> _Exercise prompt_
The goal is an unaltered copy of the records below, minus any images.

+++ Extracted records

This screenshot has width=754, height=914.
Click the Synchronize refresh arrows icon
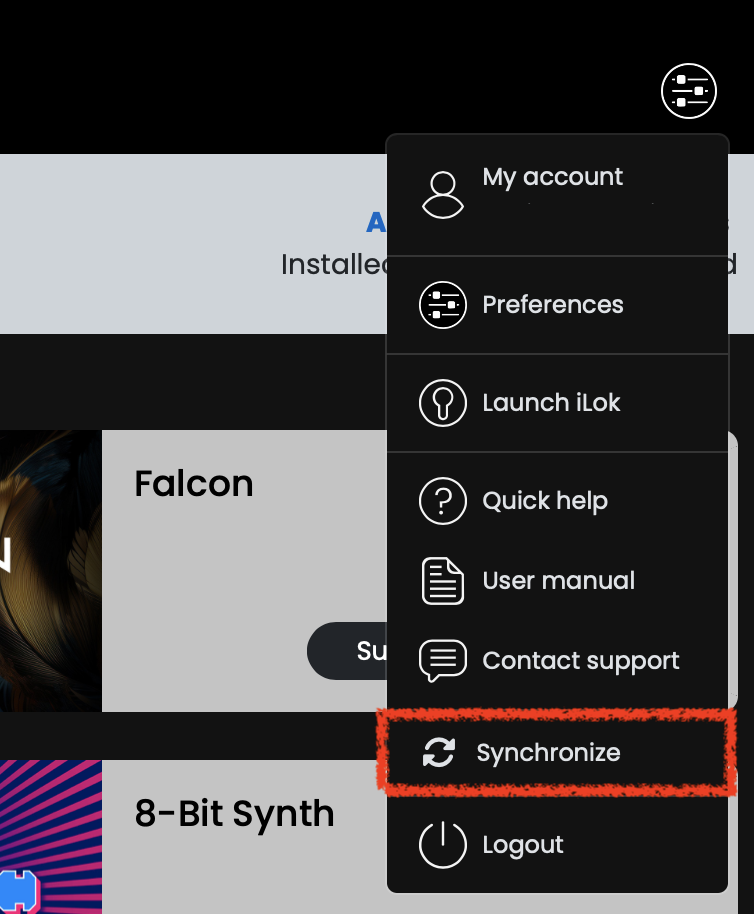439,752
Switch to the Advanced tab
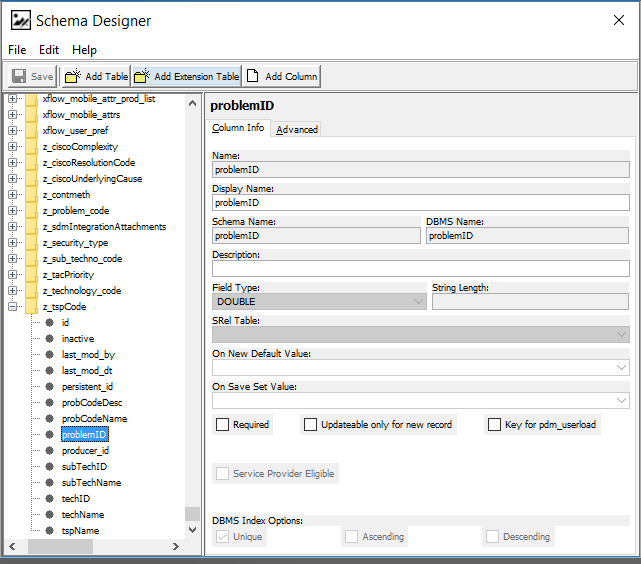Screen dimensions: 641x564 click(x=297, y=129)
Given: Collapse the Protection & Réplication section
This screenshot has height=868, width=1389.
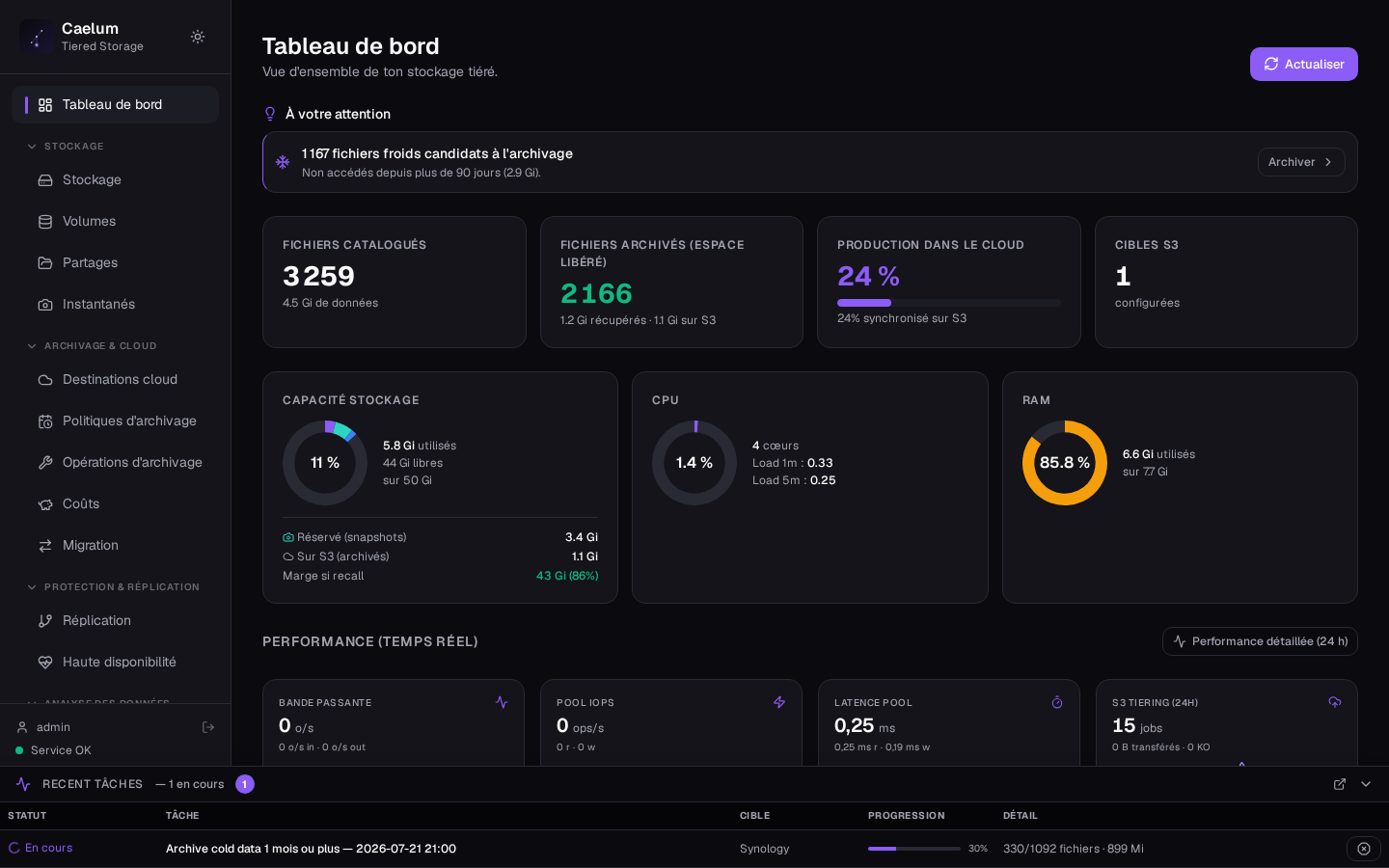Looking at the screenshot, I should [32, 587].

++++++

> _Answer to this task_
This screenshot has width=754, height=914.
Click the Synchronize refresh arrows icon
439,752
Switch to the Advanced tab
Screen dimensions: 641x564 click(x=297, y=129)
Given: Collapse the Protection & Réplication section
This screenshot has height=868, width=1389.
Looking at the screenshot, I should [32, 587].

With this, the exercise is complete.